> Given request:
Please copy the lines below word for word, starting at the line that contains "Task: Expand the WinterNight folder triangle" and ending at the last line. Leave the pictures out of your answer.

* start *

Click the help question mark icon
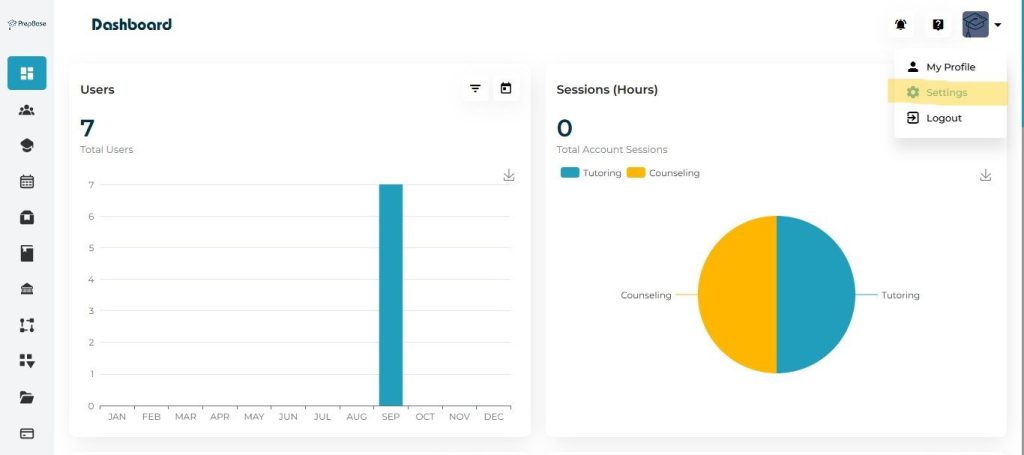Image resolution: width=1024 pixels, height=455 pixels. (938, 25)
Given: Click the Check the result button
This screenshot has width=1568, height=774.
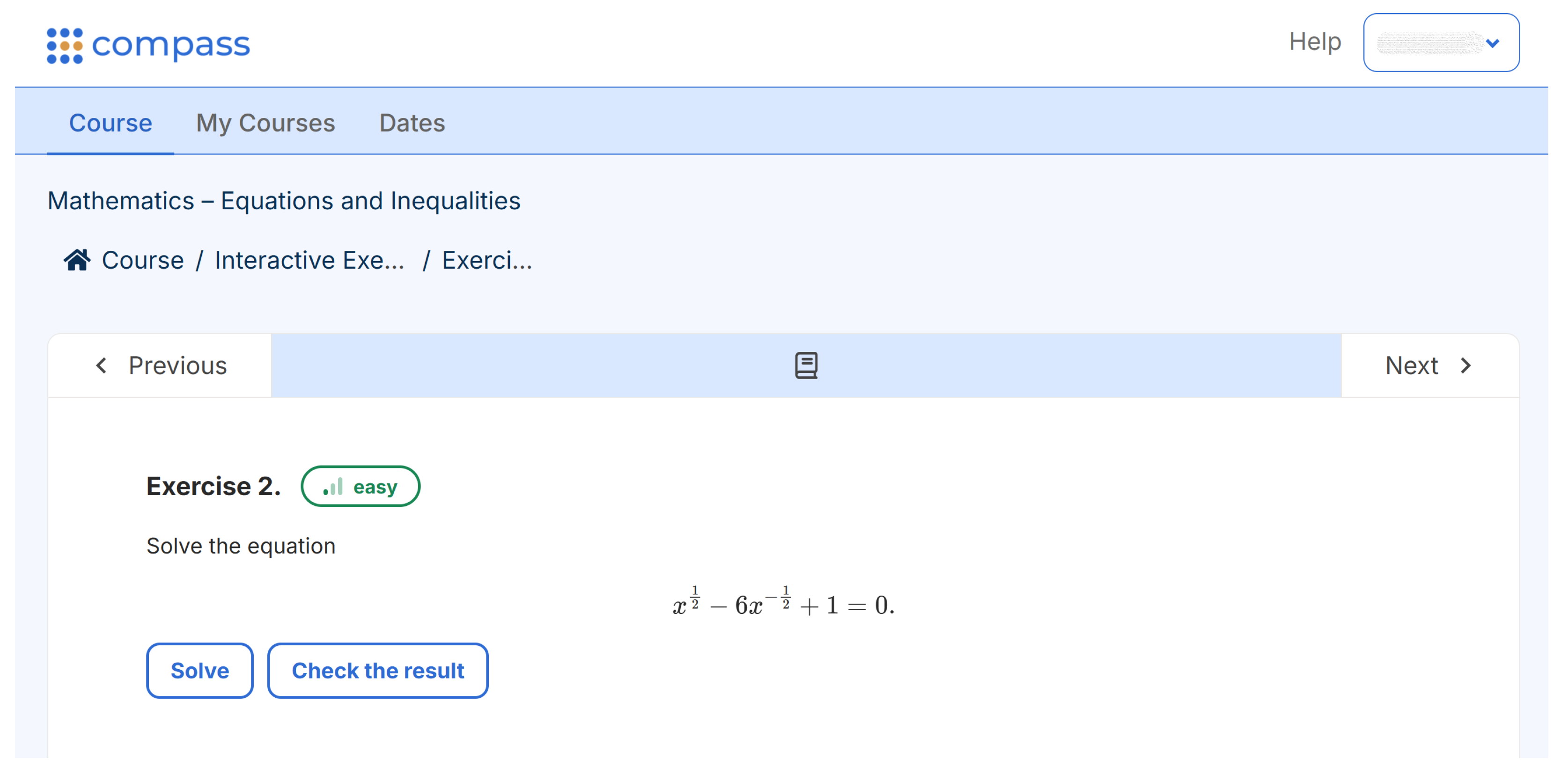Looking at the screenshot, I should click(377, 671).
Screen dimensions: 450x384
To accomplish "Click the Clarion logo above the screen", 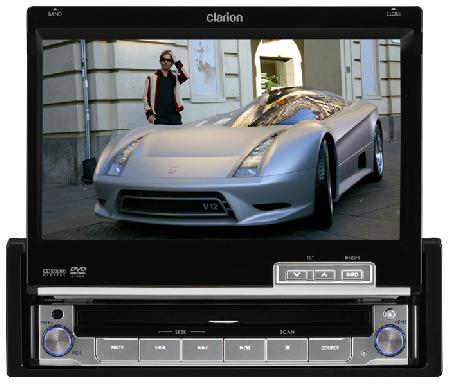I will 225,17.
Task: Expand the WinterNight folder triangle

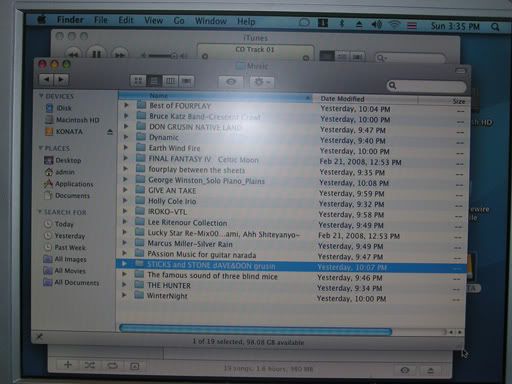Action: (x=124, y=295)
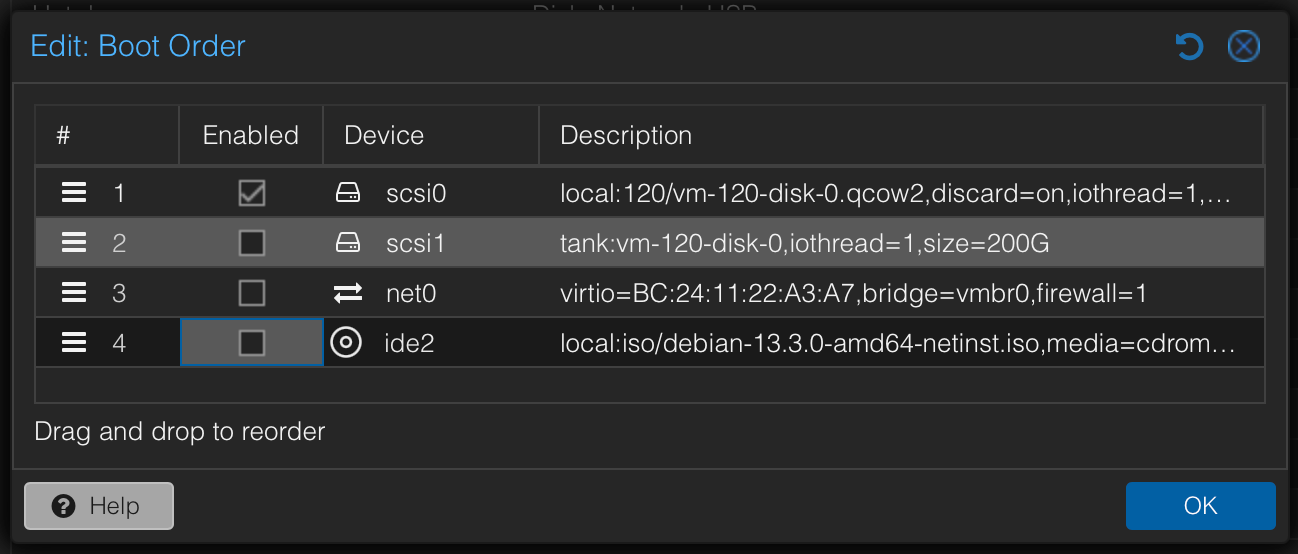Click the reset arrow icon in dialog header
Screen dimensions: 1298x554
pos(1188,46)
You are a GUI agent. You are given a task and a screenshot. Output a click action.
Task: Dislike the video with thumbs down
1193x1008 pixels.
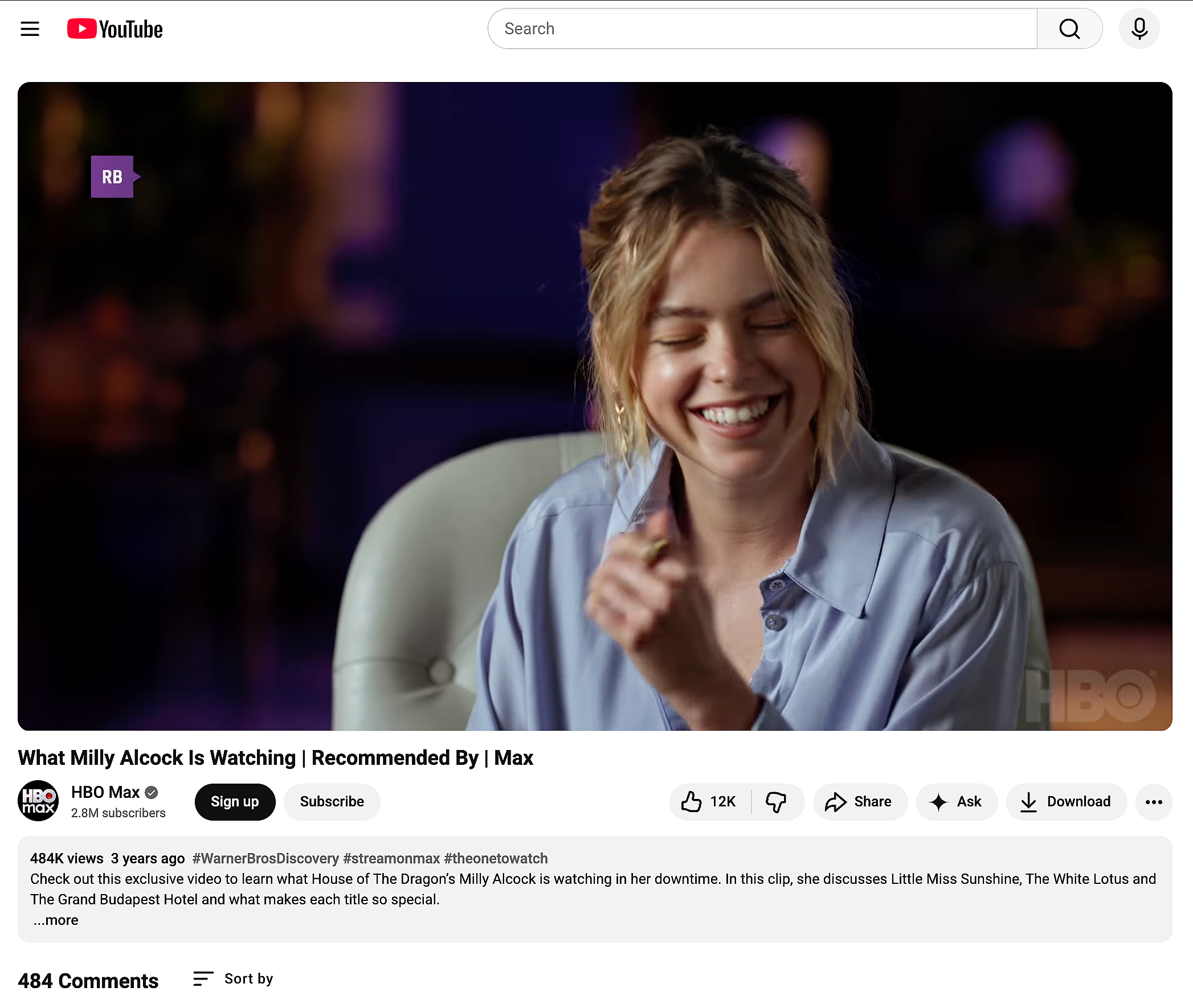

* end *

> Answer for this exercise:
Task: Expand the WinterNight folder triangle

Action: (x=124, y=295)
Click the reset arrow icon in dialog header
Screen dimensions: 1298x554
pos(1188,46)
You are a GUI agent. You are given a task and a screenshot. Output a click action.
Task: Dislike the video with thumbs down
1193x1008 pixels.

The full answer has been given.